Written by: Carolyn Richardson, EA
This case was originally started in November 2011, and involved the 2009 and 2010 tax years. The Member lived in Texas, and the examiner was in Washington, DC. The Revenue Agent (RA) was conducting the audit by correspondence, which was unusual, but he was doing it that way because it had originated from a related corporate examination.
The main issue was a Schedule C loss (self-employment) in both years. The Schedule C showed no gross receipts and the losses were over $130,000 in each year, mostly from a Section 179 deduction. The Schedule D also reflected over $1 million in capital loss carryovers.
A quick review of the two returns revealed that the Member had made a number of unintentional errors on his tax returns for the two years in question. His carryover loss appeared to be a duplication of another figure, and his rental depreciation looked like it had been doubled. His return also showed high medical expenses, which seemed unlikely since his position as a CEO would presumably include medical insurance benefits.
The document request from IRS asked for the original returns from which the capital losses had originated, and the Member explained those had originated in 2003 and 2004. When we received the returns for those years, as well as the intervening tax years between 2005 and 2008, it became increasingly clear that those returns were problematic as well.
I warned the Member about the additional items I had identified on his return as being incorrect, and we went over them in detail. In the course of the conversation he told me that his Schedule C business had been inactive since 2004, and that he had overridden a number of entries in the tax program. I explained that he should expect a large tax bill resulting from the audit and estimated he would owe about $30,000 for each of the two years, before penalties and interest were calculated.
In the meantime, the IRS agent informed me that he was transferring the case to Pittsburgh, as the agents at that location were the ones actually doing the corporate examination. I was contacted by the new Revenue Agent in February 2012, and we briefly discussed the issues the IRS had identified. The RA said he would like to complete the audit as soon as possible, but warned it was not likely to happen that quickly because of his workload and the related corporate audit.
After going back and forth with the Agent regarding document requests and getting those documents from the Member, the RA informed me in September 2012 that he had been promoted to management and the case would be reassigned to a new agent. This meant another delay while the IRS transferred the case to the new agent and she became familiar with the issues.
The Member was becoming increasingly impatient at the pace of the examination and said he wanted us to hurry up and settle the case. I explained to him that we could not settle anything until the IRS decided what adjustments were warranted. In the meantime, the new Revenue Agent expanded the examination to the itemized deductions and a bank deposit analysis. While the Member’s documents for those items were sketchy, it was at least better than his Schedule C documentation, which was nonexistent.
The RA contacted me in June 2013 with the proposed adjustment, disallowing the Schedule C losses in full – as expected – but making no adjustments to the itemized deductions. This had a cascading effect on the rental losses, which were now limited to $0, as well as impacting the Member’s medical deductions. However, she was also proposing to assess the Civil Fraud penalty (which is 75% of the tax) due to the large amount of the disputed deductions. She explained that the IRS felt that the Member’s preparation of his return was so egregious that it rose above mere negligence, and instead was deliberately deceptive.

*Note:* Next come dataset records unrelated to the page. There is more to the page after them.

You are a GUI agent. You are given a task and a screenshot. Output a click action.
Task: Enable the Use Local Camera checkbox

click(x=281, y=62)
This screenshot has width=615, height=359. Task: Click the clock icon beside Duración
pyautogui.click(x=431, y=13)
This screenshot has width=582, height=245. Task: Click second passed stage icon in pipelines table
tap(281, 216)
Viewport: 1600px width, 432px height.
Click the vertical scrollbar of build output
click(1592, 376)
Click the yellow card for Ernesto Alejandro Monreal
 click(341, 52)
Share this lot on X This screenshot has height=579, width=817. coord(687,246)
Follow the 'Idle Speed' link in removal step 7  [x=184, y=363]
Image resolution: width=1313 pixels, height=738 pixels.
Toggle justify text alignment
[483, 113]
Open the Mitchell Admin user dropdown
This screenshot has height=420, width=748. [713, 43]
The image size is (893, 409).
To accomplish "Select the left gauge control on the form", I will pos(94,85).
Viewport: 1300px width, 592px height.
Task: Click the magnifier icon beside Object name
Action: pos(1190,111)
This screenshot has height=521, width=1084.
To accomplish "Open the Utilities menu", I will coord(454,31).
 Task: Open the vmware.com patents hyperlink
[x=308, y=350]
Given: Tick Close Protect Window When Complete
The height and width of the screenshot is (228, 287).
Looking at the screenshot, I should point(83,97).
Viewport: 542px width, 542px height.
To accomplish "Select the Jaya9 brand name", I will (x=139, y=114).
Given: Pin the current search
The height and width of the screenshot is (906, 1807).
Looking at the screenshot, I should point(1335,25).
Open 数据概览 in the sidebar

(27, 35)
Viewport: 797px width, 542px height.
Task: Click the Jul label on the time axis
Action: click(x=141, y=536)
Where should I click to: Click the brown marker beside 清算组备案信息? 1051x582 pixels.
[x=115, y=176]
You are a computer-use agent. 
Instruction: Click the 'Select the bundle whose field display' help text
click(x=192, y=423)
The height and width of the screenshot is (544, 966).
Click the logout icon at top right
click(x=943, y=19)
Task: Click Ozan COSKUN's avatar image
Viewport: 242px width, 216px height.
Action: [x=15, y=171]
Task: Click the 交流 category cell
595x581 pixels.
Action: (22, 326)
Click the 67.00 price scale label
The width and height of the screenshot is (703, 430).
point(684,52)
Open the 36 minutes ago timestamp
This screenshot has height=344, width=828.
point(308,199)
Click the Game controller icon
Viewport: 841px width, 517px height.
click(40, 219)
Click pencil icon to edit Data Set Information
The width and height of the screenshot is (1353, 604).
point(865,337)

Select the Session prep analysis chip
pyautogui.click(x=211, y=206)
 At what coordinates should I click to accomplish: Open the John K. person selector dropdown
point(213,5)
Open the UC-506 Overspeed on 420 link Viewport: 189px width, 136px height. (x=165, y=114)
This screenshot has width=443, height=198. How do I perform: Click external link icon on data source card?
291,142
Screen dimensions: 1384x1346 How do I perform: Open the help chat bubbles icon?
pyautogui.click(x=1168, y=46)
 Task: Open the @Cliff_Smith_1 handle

IRS sent us a three page explanation stating why they felt the civil fraud penalty was appropriate, and gave us time to compose a rebuttal. IRS’s main argument was that a CEO in the Member’s position should have known better than to override the software, and by doing so he had deliberately attempted to deceive the government. The Member was unhappy about the large amount of the adjustment but I was able to point out to him that these were exactly what I had predicted at the beginning of the audit and that this was the amount he rightfully owed. Since he agreed the Schedule C loss was not correct, and the other adjustments were based on the resulting increase to his AGI, I explained that none of this could be negotiated downward any further.
I spent a week composing the rebuttal. I pointed out that the Member had cooperated fully with all requests from the IRS, and that the bank deposit analysis had shown that he and his wife routinely deposited all monies they received, including small gift checks for their children. I also showed that, despite the large refunds he had received every year, he had never reduced his withholding (nearly $50,000 in each year), which was not typical of someone out to defraud the government. Had he prepared the returns correctly, I noted, he still would have received refunds of nearly $10,000 in both years. I agreed that the Member may have seemed negligent in failing to consult with a professional tax advisor, but he was not required to do so, and his misunderstanding of the applicable laws regarding his loss carryovers had tripped up many taxpayers before him.
IRS responded two weeks later stating they would not assess the fraud penalty, but would assess the 20% substantial understatement penalty. They also agreed to abate the interest charges for nearly a year due to the delay incurred by the transferring of the case between agents. While the Member still ended up with a tax bill of nearly $82,000 for the two years, we managed to save him over $45,000 in additional penalties by getting the IRS to concede the fraud penalty.